Traditionally, the moment that a painting was finished, a photograph was printed or a book was published it was fixed in place. We might even argue that such a quality forms part of our appreciation. With its fixed number of pages bound by a single spine, the physical organization of a book invites the reader to progress through it in a linear, predetermined manner—moving from left to right across the page, then from page to page, and ultimately from chapter to chapter, and cover to cover.35 As a result, a book appeals to our desire for completion, wholeness and closure.

No such permanence or fixedness exists in the world of The Formula, in which electronic books, films and music albums can be skipped through at will.36 This, in turn, represents a flattening of narrative, or a division of it into its most granular elements. As computer scientist Steven DeRose argues in a 1995 paper entitled “Structured Information: Navigation, Access and Control,” this analysis of structured information does not get us close to certain universal truths, “in the sense that a Sherlock Holmes should peer at it and discern hidden truth . . . but rather in the sense that the information is divided into component parts, which in turn have components, and so on.”37

This narrative unwinding was demonstrated to great effect several years ago when the American artist Jason Salavon digitized the hit movie Titanic and broke it up into its separate frames. Each of these frames was then algorithmically averaged to a single color using a computer, before the frames were recollected as a unified image, mirroring the narrative sequence of the film. Reading the artwork from left to right and top to bottom, the movie’s rhythm was laid out in pure color.38

Both Alexis Kirke’s Many Worlds and Salavon’s reimagining of Titanic represent two sides of the same coin. In a post-9/11 age in which our own sense of impermanence is heightened, past and present are flattened in the manner of a Facebook timeline, and the future is an uncertain prospect, what relevance do traditional beginnings, middles and ends have? This is further seen by the number of artworks that, imbued with the power of code and real-time data streams, exist in a state of constant flux. In the same way that the Internet will never be completed—any more than technology itself can be completed—these algorithmic artworks are able to adapt and mutate as new data inputs are absorbed into the whole.

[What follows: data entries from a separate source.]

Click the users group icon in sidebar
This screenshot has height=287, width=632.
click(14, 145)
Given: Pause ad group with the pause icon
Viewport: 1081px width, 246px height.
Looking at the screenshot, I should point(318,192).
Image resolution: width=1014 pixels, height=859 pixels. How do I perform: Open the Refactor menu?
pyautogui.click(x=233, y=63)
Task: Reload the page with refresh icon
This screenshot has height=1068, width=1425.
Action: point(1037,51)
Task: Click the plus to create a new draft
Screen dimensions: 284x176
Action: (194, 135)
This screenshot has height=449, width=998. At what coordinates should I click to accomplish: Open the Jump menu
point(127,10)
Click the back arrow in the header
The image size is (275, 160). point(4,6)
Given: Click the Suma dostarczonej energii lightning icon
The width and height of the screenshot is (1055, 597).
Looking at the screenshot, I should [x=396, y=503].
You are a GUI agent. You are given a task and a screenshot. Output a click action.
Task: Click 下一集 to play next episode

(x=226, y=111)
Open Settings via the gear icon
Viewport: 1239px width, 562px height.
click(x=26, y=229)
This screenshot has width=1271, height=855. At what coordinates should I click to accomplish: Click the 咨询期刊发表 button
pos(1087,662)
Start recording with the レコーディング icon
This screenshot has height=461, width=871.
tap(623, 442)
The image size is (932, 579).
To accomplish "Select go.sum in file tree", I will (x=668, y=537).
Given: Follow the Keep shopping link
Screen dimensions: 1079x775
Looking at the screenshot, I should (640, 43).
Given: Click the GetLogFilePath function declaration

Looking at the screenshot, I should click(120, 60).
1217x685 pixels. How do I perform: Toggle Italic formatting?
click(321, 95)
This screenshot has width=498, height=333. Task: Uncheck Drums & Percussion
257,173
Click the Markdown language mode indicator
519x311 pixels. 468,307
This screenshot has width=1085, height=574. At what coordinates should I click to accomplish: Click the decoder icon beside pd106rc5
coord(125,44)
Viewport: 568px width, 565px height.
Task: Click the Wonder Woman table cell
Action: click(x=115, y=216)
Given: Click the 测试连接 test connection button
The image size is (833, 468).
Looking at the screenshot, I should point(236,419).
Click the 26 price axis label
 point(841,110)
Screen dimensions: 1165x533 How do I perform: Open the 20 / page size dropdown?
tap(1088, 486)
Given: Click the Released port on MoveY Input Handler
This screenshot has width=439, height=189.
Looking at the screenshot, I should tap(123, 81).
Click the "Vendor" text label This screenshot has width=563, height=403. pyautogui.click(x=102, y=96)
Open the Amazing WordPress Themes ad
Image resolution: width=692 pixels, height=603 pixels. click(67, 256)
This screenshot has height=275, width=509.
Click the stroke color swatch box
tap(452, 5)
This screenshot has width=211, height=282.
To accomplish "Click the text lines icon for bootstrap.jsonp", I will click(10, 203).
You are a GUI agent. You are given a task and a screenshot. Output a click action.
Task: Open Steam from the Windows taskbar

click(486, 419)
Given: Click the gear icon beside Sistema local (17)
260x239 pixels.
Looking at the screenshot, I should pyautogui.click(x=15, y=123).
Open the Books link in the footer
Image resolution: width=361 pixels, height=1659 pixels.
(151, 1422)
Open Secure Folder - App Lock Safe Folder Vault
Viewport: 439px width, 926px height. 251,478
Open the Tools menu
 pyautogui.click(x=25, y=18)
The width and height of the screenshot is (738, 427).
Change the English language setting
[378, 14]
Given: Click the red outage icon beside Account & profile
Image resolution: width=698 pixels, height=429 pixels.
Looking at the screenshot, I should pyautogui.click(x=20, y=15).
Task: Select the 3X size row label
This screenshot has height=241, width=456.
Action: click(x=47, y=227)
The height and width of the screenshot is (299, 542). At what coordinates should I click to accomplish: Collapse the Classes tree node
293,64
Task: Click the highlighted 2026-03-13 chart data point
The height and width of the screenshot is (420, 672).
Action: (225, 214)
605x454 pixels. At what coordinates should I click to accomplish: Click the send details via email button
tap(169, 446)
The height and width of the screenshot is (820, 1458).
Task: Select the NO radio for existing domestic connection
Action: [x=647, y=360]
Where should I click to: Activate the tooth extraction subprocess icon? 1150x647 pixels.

An example of this was created in Cambridge, Massachusetts, where two members of Google’s Big Picture data visualization group, Fernanda Viégas and Martin Wattenberg, coded an online wind map of the United States, which presents data from the National Digital Forecast Database in the hypnotic form of a swirling, constantly changing animation.39 “On calm days it can be a soothing meditation on the environment,” Wattenberg says. “During hurricanes it can become ominous and frightening.”40 In a previous age of fixedness, a work of art became timeless by containing themes universal enough to span generations. Today “timeless” means changing for each successive audience: a realization of the artist’s dilemma that work is never finished, only abandoned.

In his latest book, Present Shock, cyberpunk media theorist Douglas Rushkoff seizes upon a similar idea to discuss the ways in which today’s popular culture reflects The Formula. Much as the artists of the early 20th century adopted the techniques and aesthetics of heavy-duty industrial machinery as their model of choice for the direction in which to take their art, so too does today’s entertainment industry reflect the flux-like possibilities of code. Unlike the predictable narrative character arcs of classic films like The Godfather, today’s most lauded creations are ongoing shows such as Game of Thrones that avoid straightforward, three-act structures and simply continue indefinitely.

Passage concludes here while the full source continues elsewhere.